Five Cheap but Nutritious Foods
Okay. So you’ve had it with the tally that rings up at the cash register every week at the grocery store. You try your best to use coupons and buy items on sale, but find that they maybe are not making as much of an impact as you’d like.
Why not take a few steps backward and look at what you’ve actually got in the cart. If you are trying to save money on groceries, the inclination is to steer towards the least expensive food items. But is it possible to do so and still provide nutritious options for your family?
Here are some of the foods you’ll find at your local store, which are generally the least expensive (most under $2.00), but also pack a nutritional punch.

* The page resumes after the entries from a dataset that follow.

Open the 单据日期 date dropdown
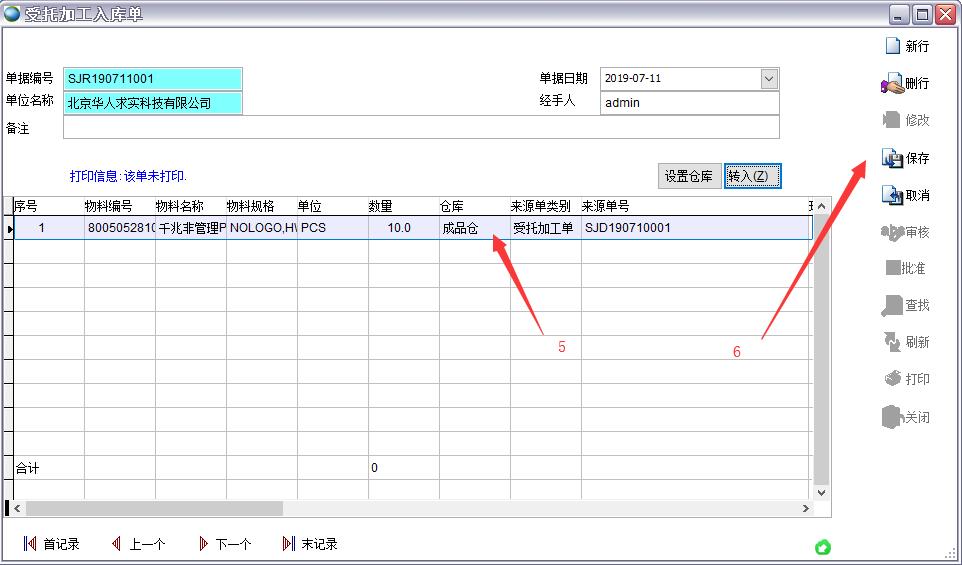 click(768, 78)
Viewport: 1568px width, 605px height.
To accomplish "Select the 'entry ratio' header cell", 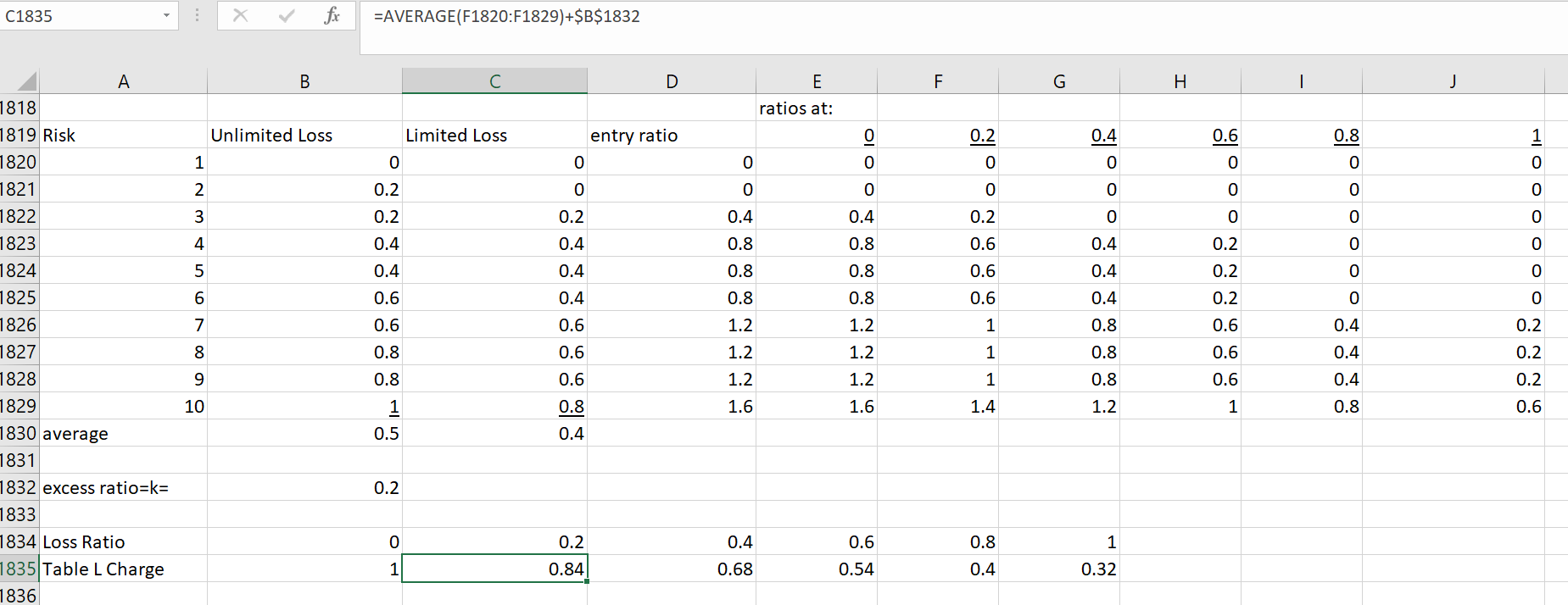I will tap(671, 136).
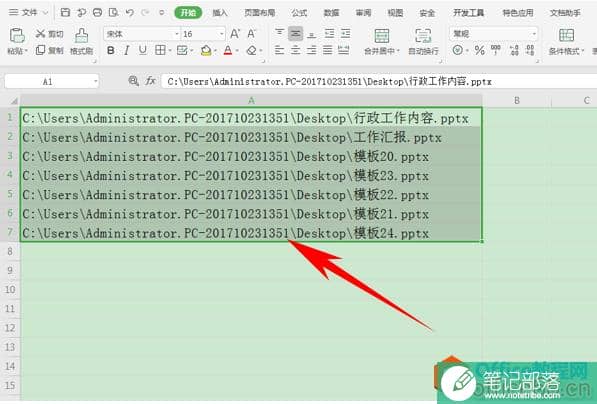
Task: Open the Formulas ribbon tab
Action: (x=299, y=13)
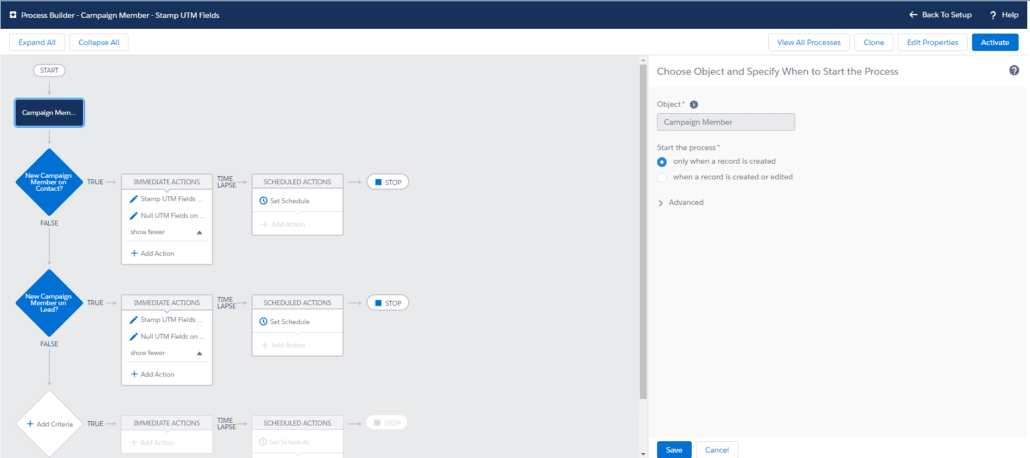Click Expand All button
This screenshot has width=1030, height=458.
pyautogui.click(x=37, y=42)
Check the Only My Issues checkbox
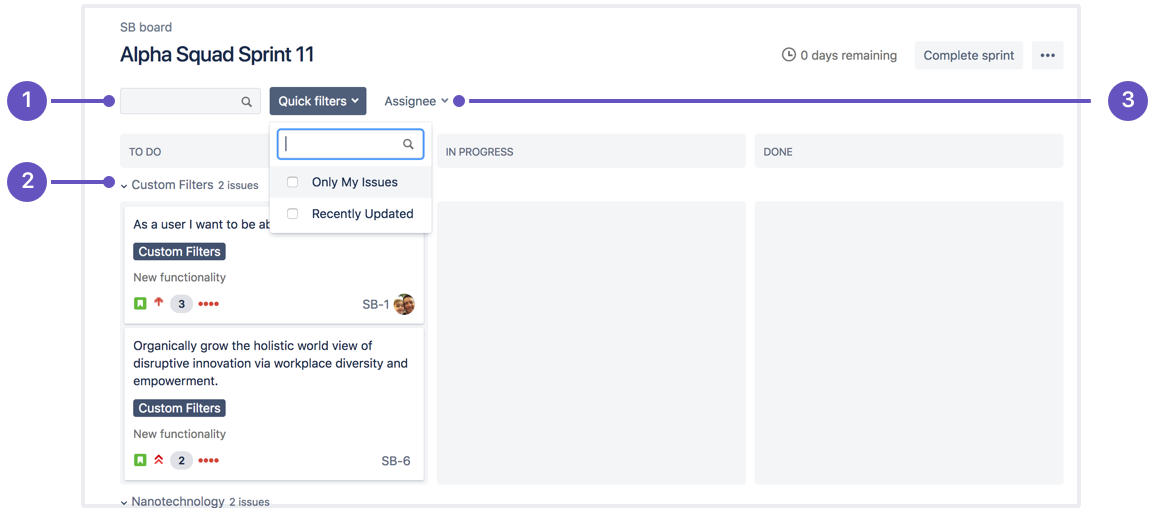 [292, 183]
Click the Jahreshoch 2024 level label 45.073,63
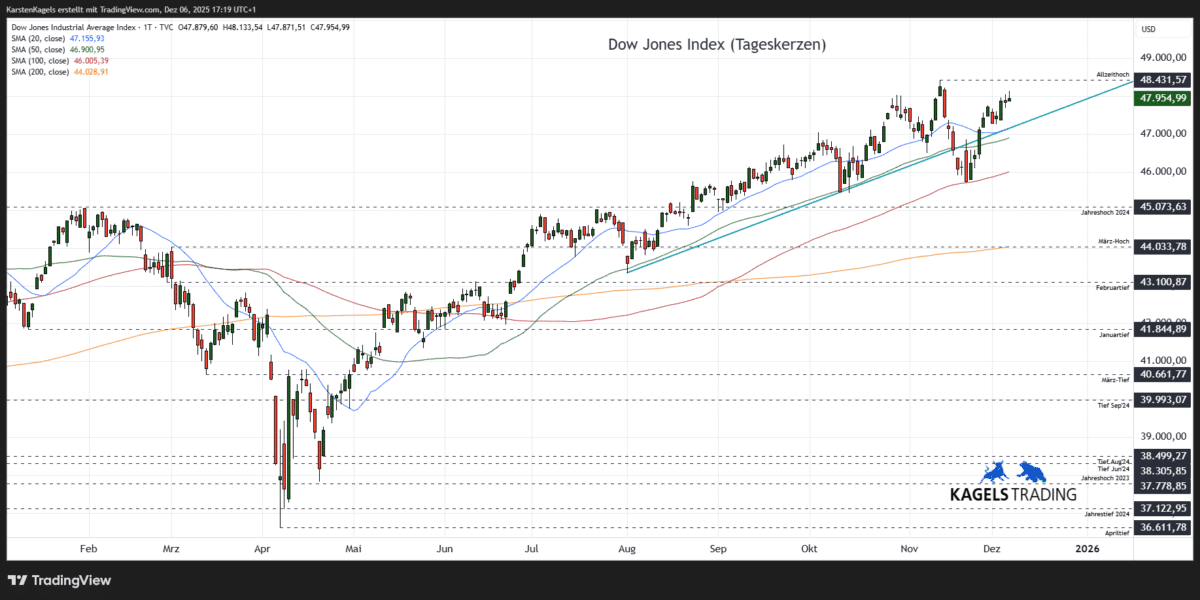The width and height of the screenshot is (1200, 600). pos(1160,208)
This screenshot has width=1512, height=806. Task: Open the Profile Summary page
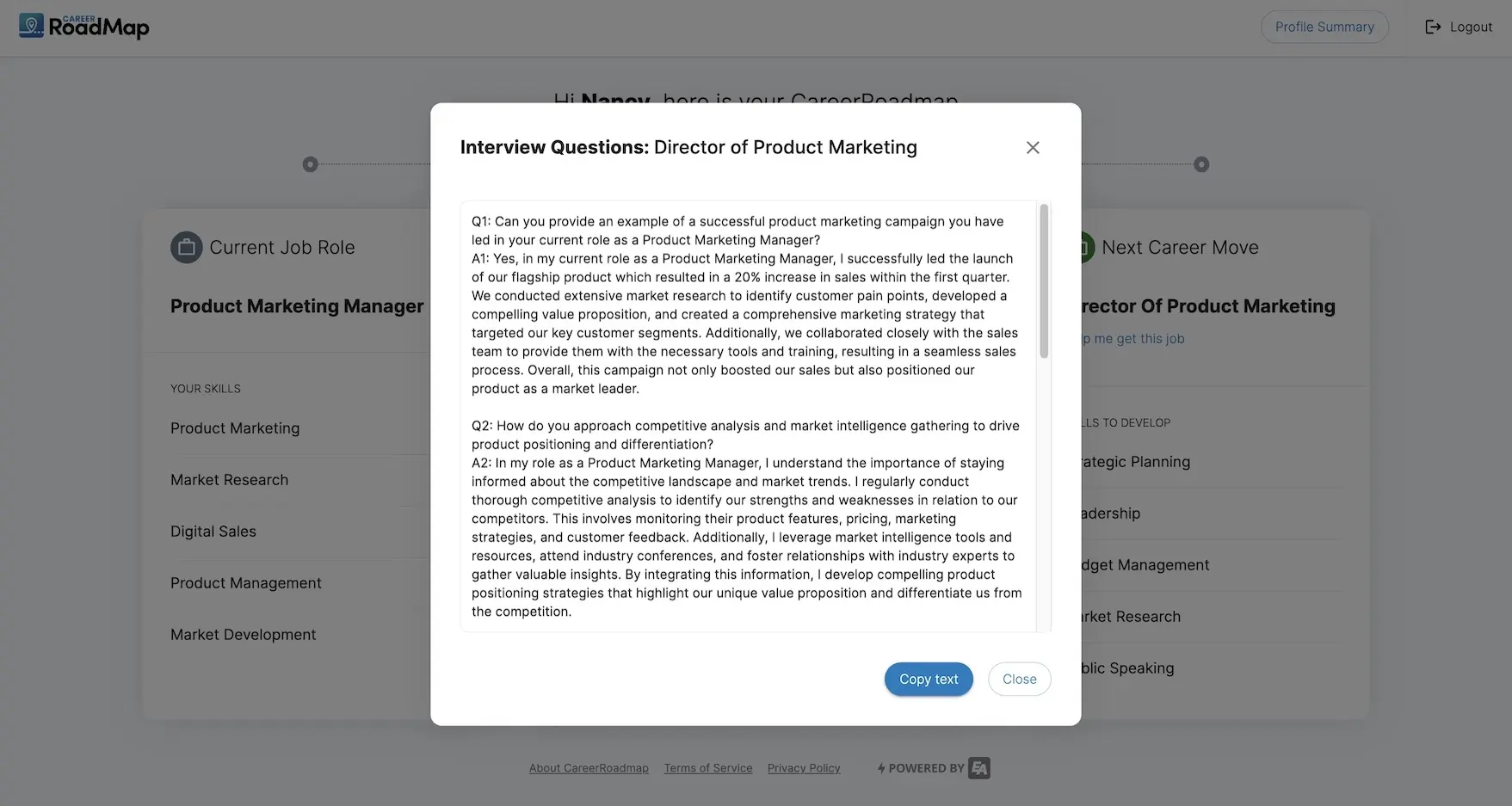click(1324, 27)
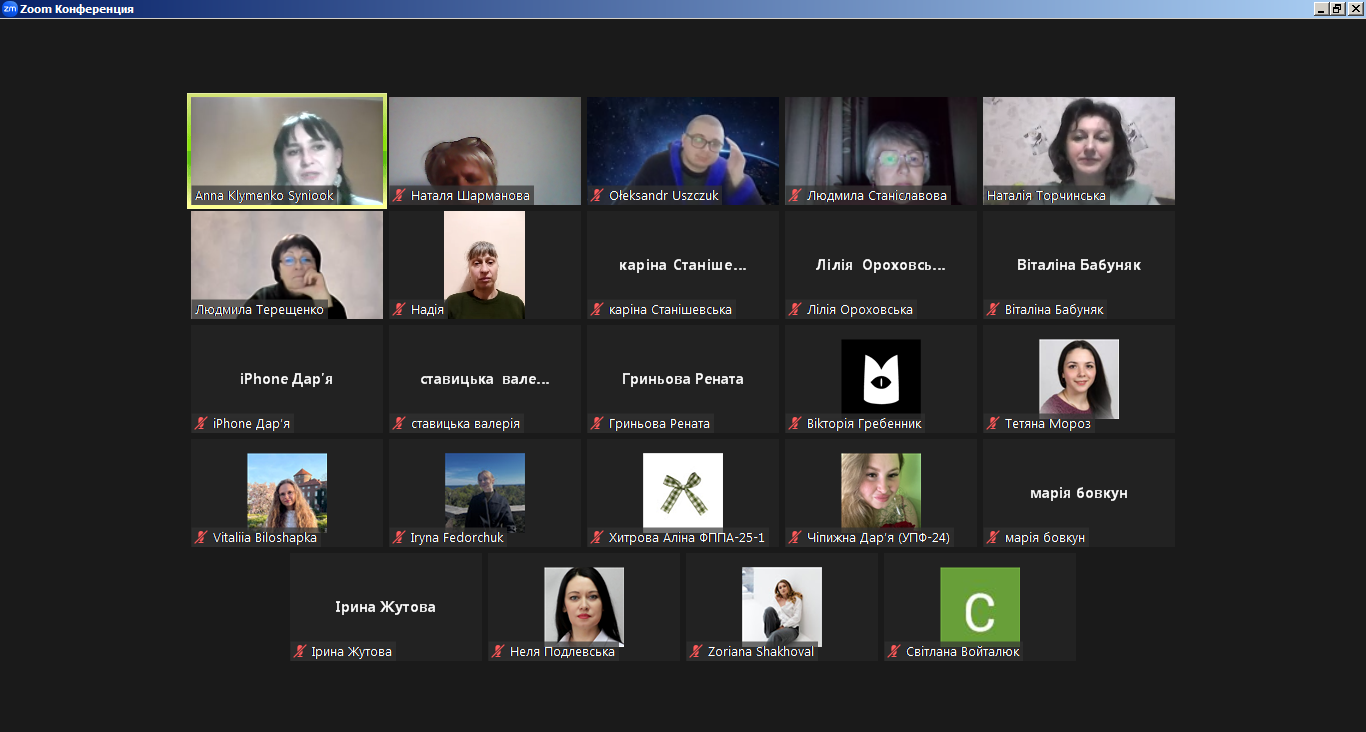Click muted mic icon for Zoriana Shakhoval
This screenshot has height=732, width=1366.
696,652
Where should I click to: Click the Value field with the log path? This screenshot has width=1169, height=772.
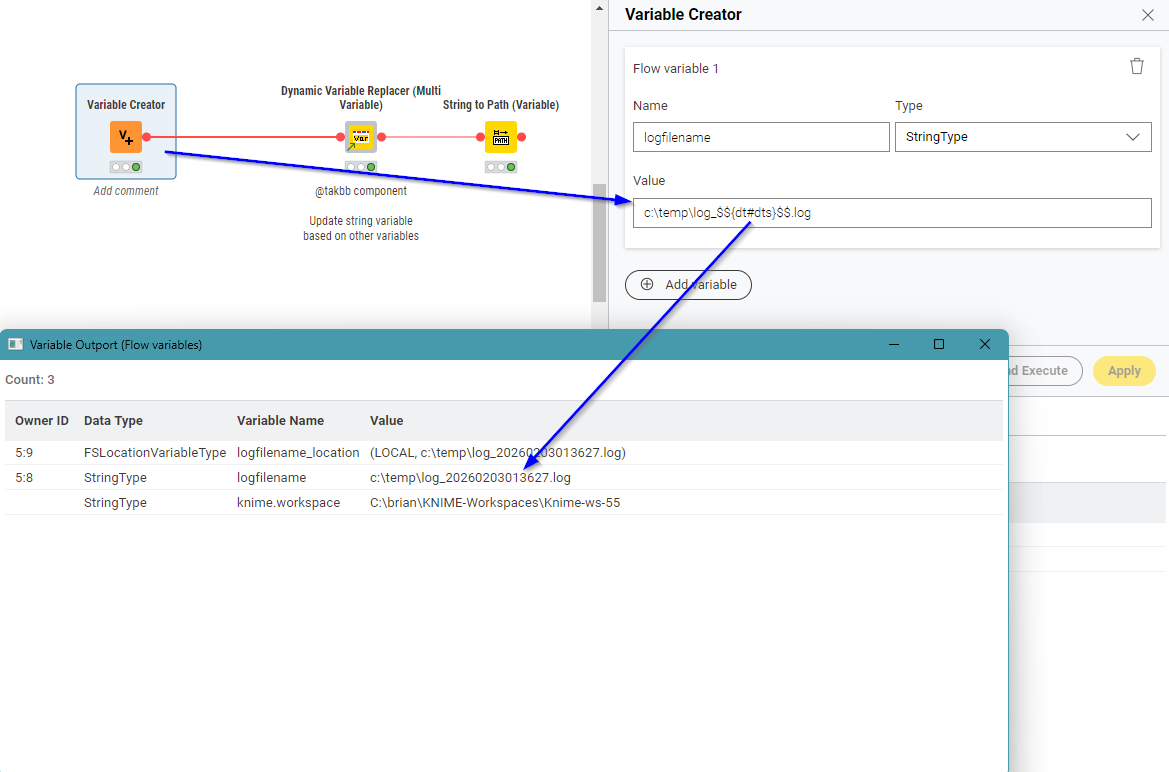(x=891, y=213)
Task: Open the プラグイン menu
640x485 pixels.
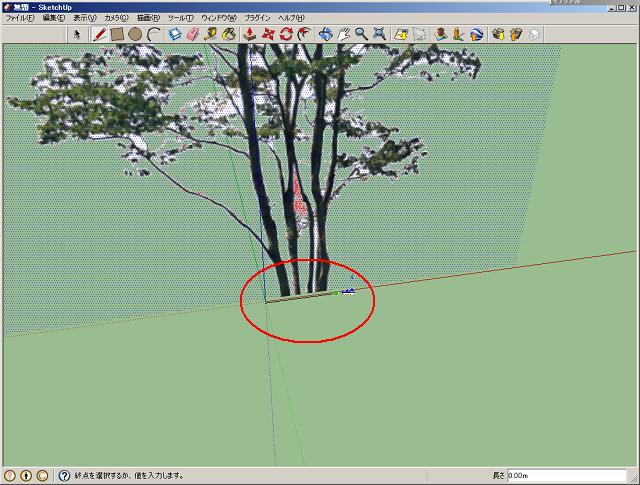Action: pos(257,18)
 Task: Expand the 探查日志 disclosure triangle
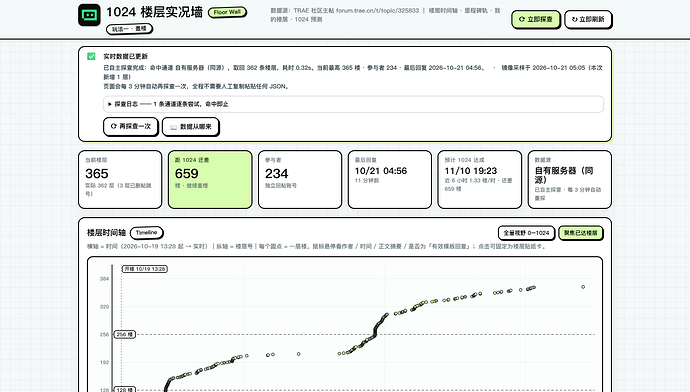point(110,104)
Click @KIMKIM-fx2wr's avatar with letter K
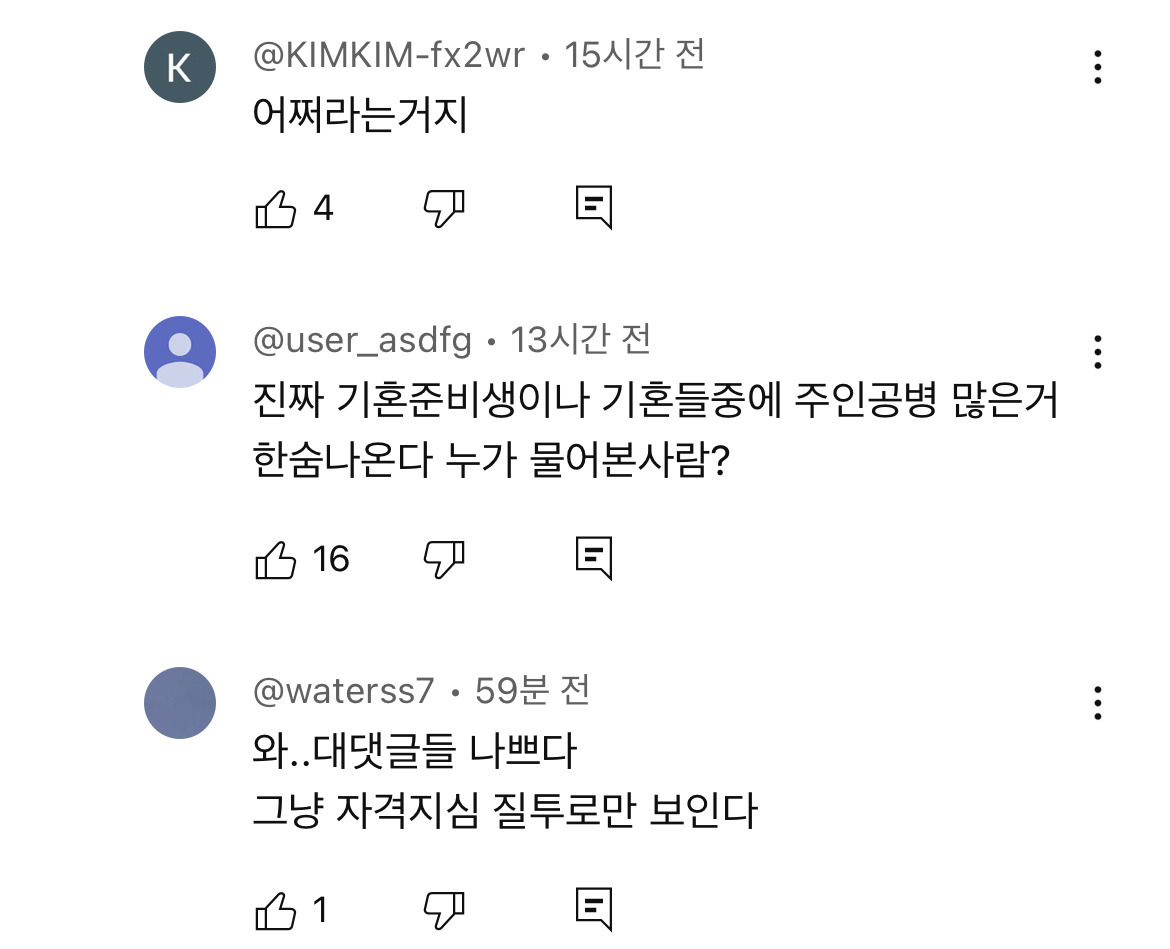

Compared to regular white rice, brown rice is chock full of fibre and vitamins. Still covered in the whole grain, it is a little chewer, but the whole grain addition to this food will contribute to you feeling fuller for longer, so may ward off the craving for snacks later too.
Be aware though that brown rice takes a lot longer to cook than regular white rice (like double) so adjust your cooking time accordingly.
Slightly higher in fat than regular yogurt, Greek yogurt is higher in protein (just ask any athlete). It’s rich and creamy texture adds an extra dimension to the flavour as well.
Eat Greek yogurt on its own, or use it where you’d use things like mayo or sour cream (sauces, dressing potato toppings, etc.)
Only a few cents each, this versatile food is high in protein and iron.
Rethink your meals to include eggs as a mainstay. In addition to having breakfast for dinner, think omelettes or frittatas as yummy one-dish meals.
Tiny can and price tag- big nutritional contents. High in protein, Vitamin B6 and Phosphorus, as well as a good source of Niacin, Vitamin B12 and Selenium, it’s hard to beat this food in its nutrition-for-price relationship.
Tuna is also versatile. Beyond your typical tuna sandwich, look at including tuna as your protein source in salads, casseroles or pasta dishes. Tuna can be high in sodium, so choose lower-sodium options, usually packed in water.
Dried legumes (chickpeas, lentils, navy beans, turtle beans) all carry huge nutritional benefit (protein, iron, fibre and a host of vitamins and minerals). Think of it- these legumes are the mainstay of many a vegetarian diet, so they must have serious nutrition packed inside, right?
The benefit of buying these babies dried is that they are cheaper and much lower in sodium than the canned variety. They take a little more work (soaking and cooking time), but are worth the rewards.
Use these cooked legumes in soups, pasta sauces or salads to bump up the protein in your meal.